-- Begin Excerpted passage --

The Pack Creek Fire in San Juan County, which ignited June 9 due to an unattended campfire, is at 4,944 acres with zero percent containment, destroying three structures and causing evacuations of all homes in the Pack Creek community, according to the most recent update from Utah Fire Info. The fire has caused multiple road closures in the area, with evacuations of the Warner Lake Campground and the Oowah Lake Campground as well.
FEMA Acting Regional Administrator Nancy Dragani approved the state’s request for a federal Fire Management Assistance Grant on Thursday, after determining that the fire “threatened such destruction as would constitute a major disaster,” according to a press release. At the time of the request, the fire was threatening 110 homes in and around the community of Pack Creek, near Moab, and was also threatening a high voltage line in the area.
The National Weather Service had issued high wind warnings for the Pack Creek area and mandatory evacuations had taken place for approximately 500 people, according to the release. Fire fighting operations for the blaze include six engines, two water tenders, three helicopters, and 125 firefighters and overhead personnel.
FEMA funds were also approved on Monday for the Mammoth Fire near St. George, which remains at 709 acres and 40% containment, with Mammoth Creek Village still evacuated. Dixie National Forest has issued road, area and trail closures to protect public safety during the fire suppression efforts.

-- End Excerpted passage --
-- Begin Supplied records --

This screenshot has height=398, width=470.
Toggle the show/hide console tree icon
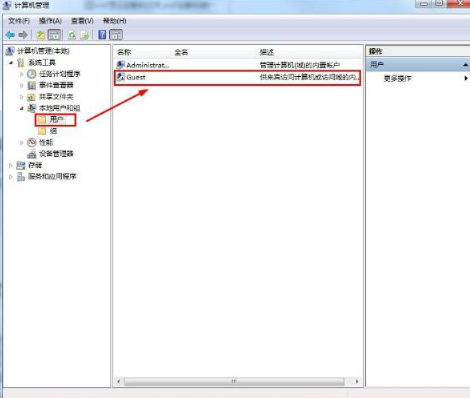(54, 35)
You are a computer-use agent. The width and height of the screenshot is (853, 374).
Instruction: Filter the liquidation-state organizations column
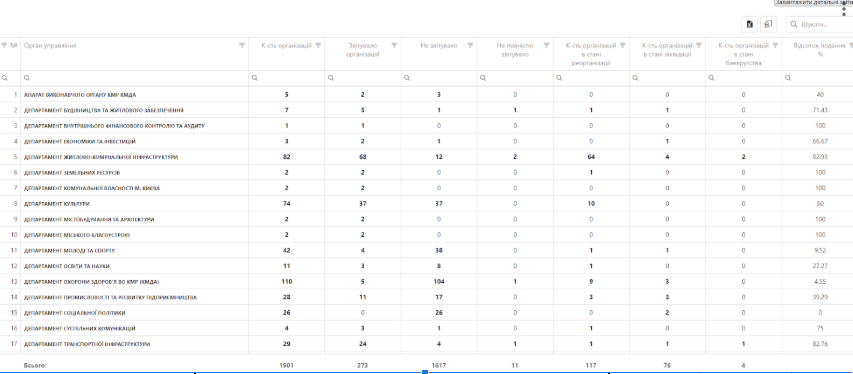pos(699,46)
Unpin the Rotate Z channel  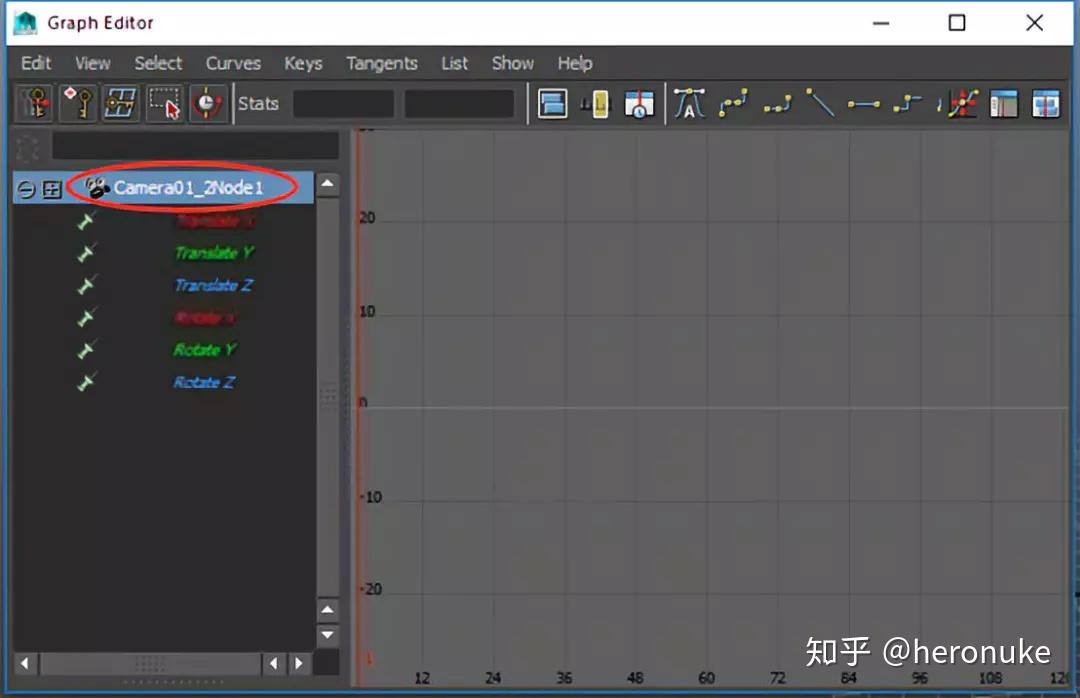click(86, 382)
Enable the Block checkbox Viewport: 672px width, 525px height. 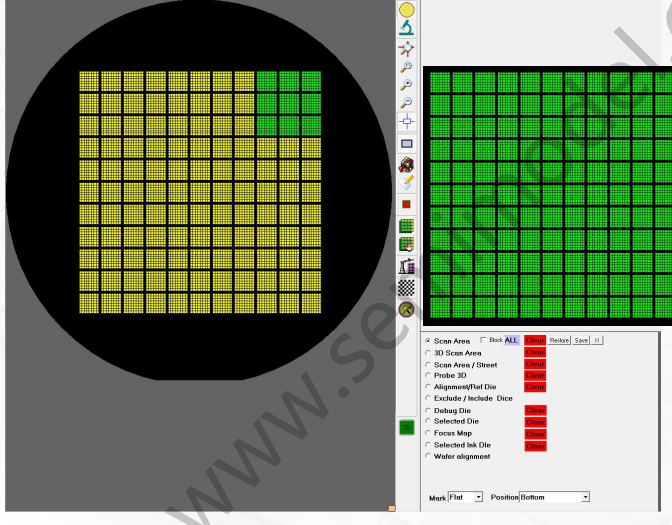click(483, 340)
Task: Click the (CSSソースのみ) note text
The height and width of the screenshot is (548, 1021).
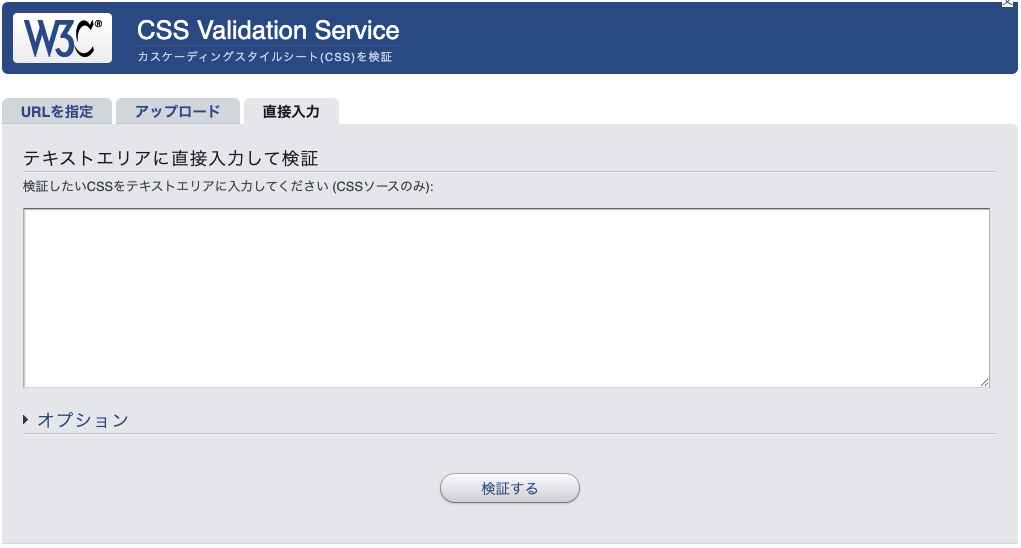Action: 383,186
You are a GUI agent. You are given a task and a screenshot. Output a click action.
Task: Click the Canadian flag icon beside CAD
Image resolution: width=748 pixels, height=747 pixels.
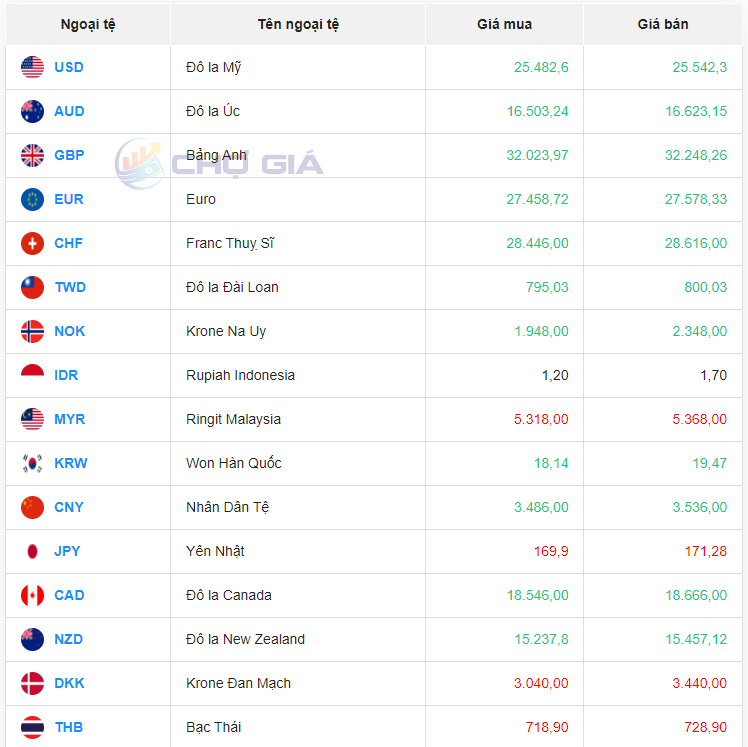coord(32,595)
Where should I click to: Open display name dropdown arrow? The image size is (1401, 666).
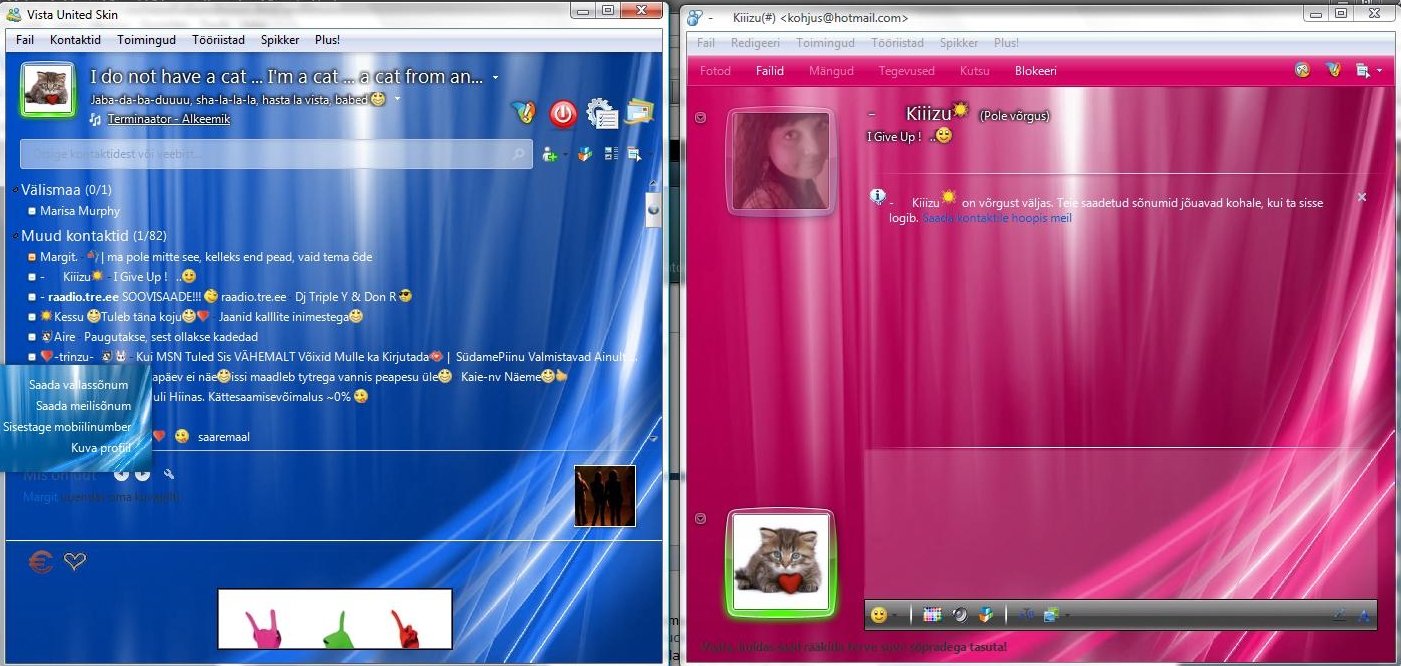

-- End Supplied records --
-- Begin Supplied records --

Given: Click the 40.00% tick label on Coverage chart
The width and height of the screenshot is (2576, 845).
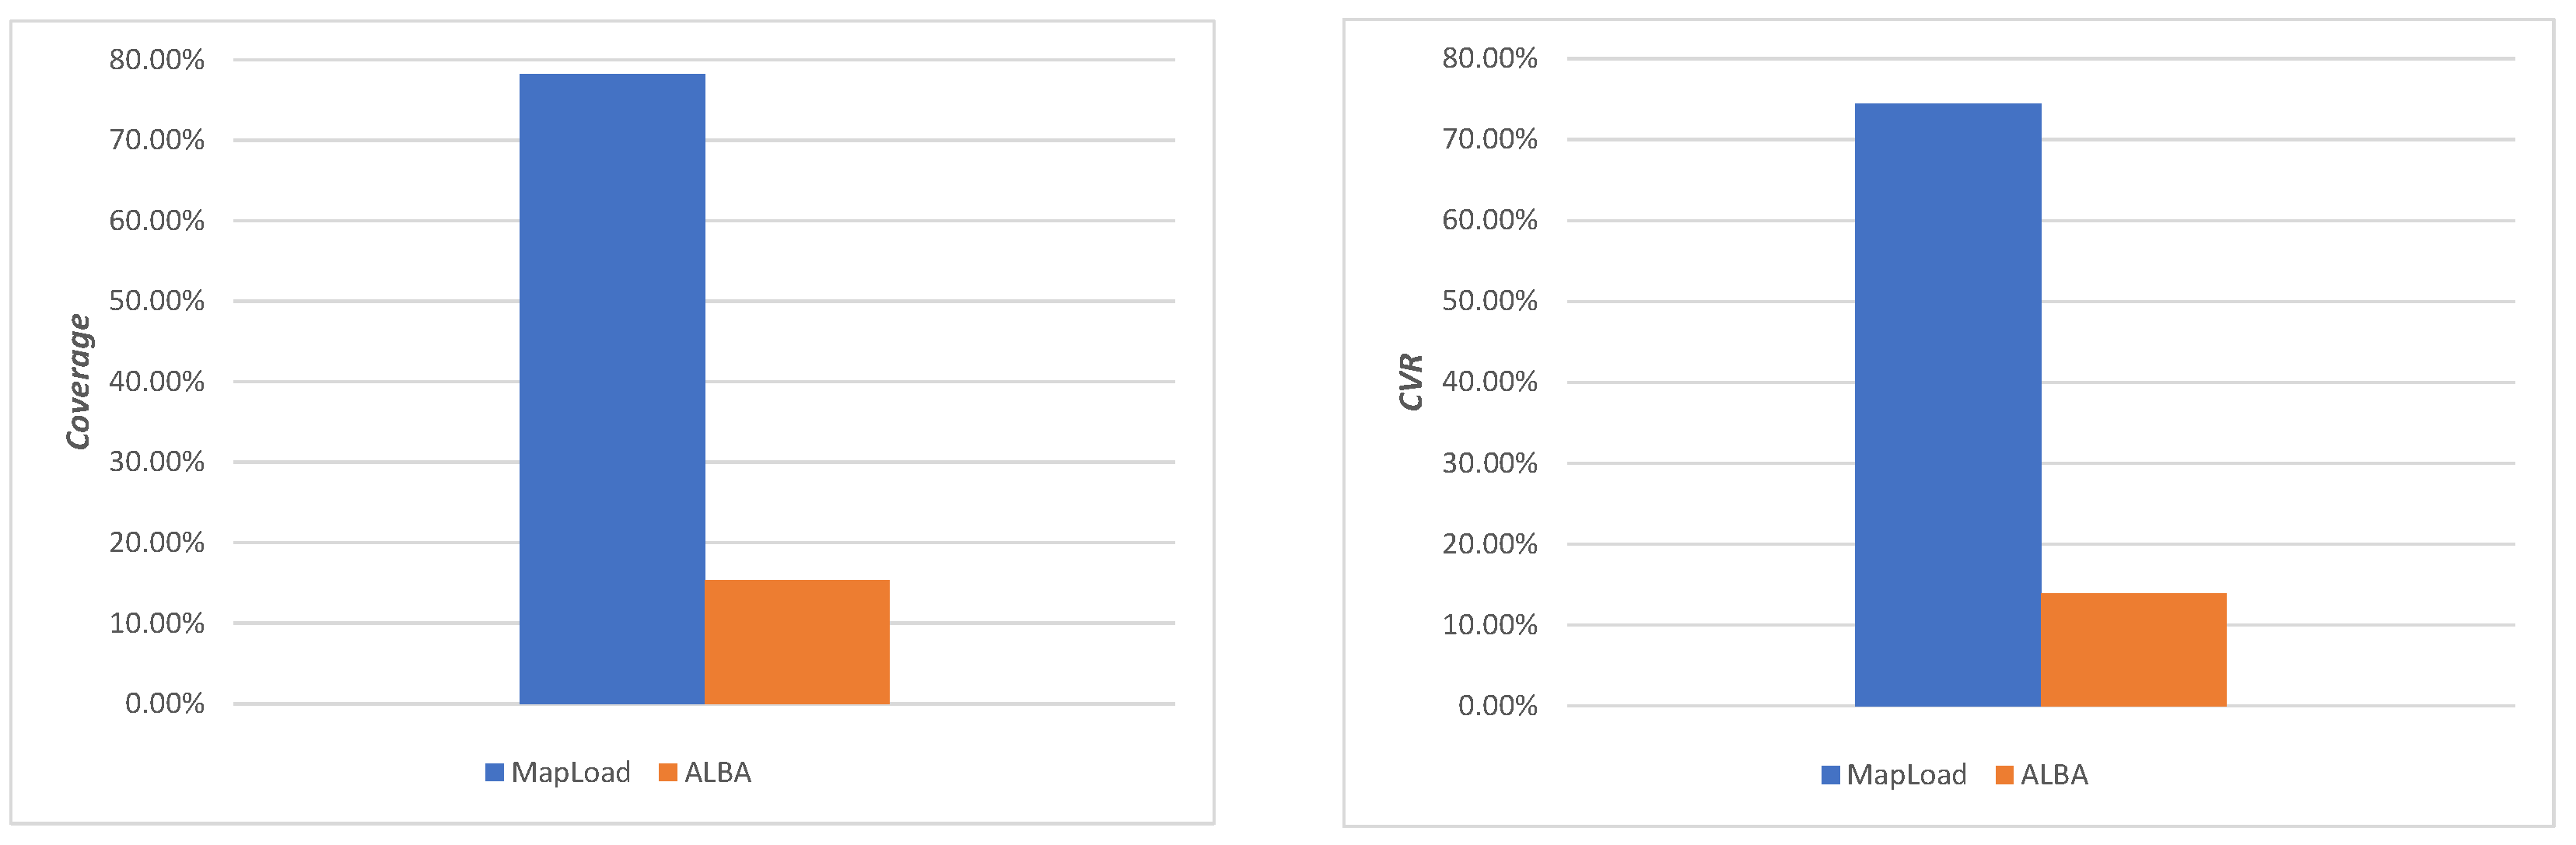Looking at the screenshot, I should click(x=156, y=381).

-- End Supplied records --

→ Tasks and exercises:
1. Decide whether each statement agrees with the wildfire article: (a) the Pack Creek Fire was started by an unattended campfire; (b) the Mammoth Fire has zero percent containment; (c) roughly 500 people were under mandatory evacuation. Answer yes or no for each, and support it with the deciding words of the article.
2. Please copy the part of the wildfire article that begins at the words "FEMA Acting Regional" and stops after "in the area.".
The items have no connection to the wildfire article.

→ Results for the exercise:
1.
(a) Yes: "which ignited June 9 due to an unattended campfire"
(b) No: "which remains at 709 acres and 40% containment"
(c) Yes: "mandatory evacuations had taken place for approximately 500 people"

2.
FEMA Acting Regional Administrator Nancy Dragani approved the state’s request for a federal Fire Management Assistance Grant on Thursday, after determining that the fire “threatened such destruction as would constitute a major disaster,” according to a press release. At the time of the request, the fire was threatening 110 homes in and around the community of Pack Creek, near Moab, and was also threatening a high voltage line in the area.